Locality in Karachi, Sindh, Pakistan

Keamari (ڪياماڙي, کیماڑی) is a neighbourhood in Karachi, Sindh, Pakistan. Keamari was originally an independent settlement built on a sandy ridge on the eastern side of Karachi Harbour. Keamari Town was formed in 2001 as part of the Local Government Ordinance 2001, and was subdivided into 11 union councils. The town system was disbanded in 2011, and Keamari Town was re-organized as part of Karachi West District in 2015.

In 2020, Keamari District was carved out of Karachi West District. So Kemari Town ended up being part of Kemari District.

== Location ==
Kemari Town comprised the western parts of Karachi, including the Port of Karachi and an extensive coastline of sandy beaches, small islands and mangrove forests. It does not include the southern island of Manora, which is administered by the Pakistani military as Manora Cantonment, because of the naval base located there.

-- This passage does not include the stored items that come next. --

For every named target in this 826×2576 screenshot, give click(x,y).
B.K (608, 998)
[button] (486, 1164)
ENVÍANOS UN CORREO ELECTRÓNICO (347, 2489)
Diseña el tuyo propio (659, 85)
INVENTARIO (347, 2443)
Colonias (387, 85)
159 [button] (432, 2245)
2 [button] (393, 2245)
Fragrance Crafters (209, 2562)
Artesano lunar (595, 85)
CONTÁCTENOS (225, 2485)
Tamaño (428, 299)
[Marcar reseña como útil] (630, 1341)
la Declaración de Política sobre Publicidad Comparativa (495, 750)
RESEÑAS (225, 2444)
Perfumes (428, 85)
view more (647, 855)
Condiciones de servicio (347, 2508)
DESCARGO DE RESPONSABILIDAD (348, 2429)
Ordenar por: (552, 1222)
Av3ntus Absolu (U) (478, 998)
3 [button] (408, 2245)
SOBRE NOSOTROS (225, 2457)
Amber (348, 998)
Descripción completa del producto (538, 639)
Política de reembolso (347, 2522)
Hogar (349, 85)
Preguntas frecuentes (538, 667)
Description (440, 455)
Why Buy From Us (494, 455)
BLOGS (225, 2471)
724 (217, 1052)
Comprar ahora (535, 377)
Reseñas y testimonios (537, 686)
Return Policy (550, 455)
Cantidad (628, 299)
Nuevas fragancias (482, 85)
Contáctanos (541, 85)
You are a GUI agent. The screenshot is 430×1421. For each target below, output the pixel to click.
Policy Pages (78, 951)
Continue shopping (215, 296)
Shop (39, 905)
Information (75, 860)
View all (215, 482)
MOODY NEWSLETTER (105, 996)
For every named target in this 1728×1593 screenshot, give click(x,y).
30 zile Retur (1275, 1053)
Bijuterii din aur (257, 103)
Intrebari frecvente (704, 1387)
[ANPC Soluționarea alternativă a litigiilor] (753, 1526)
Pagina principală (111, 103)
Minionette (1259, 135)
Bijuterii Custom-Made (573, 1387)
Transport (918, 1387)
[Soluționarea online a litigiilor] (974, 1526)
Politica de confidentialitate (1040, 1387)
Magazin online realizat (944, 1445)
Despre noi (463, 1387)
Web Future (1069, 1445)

The town formed a large triangle with defined boundaries: the RCD Highway and the Lyari River form the northeastern border, the Hub River to the northwestern border, and the Arabian Sea formed the southern border.
== History ==
Kemari was a low lying island located between Manora and the city of Karachi well into the colonial era. During this time, Keamari was the landing point for all goods and people entering Karachi. Kemari's anchorage during the early colonial era was too shallow for large ships, and so those were instead forced to dock at Manora.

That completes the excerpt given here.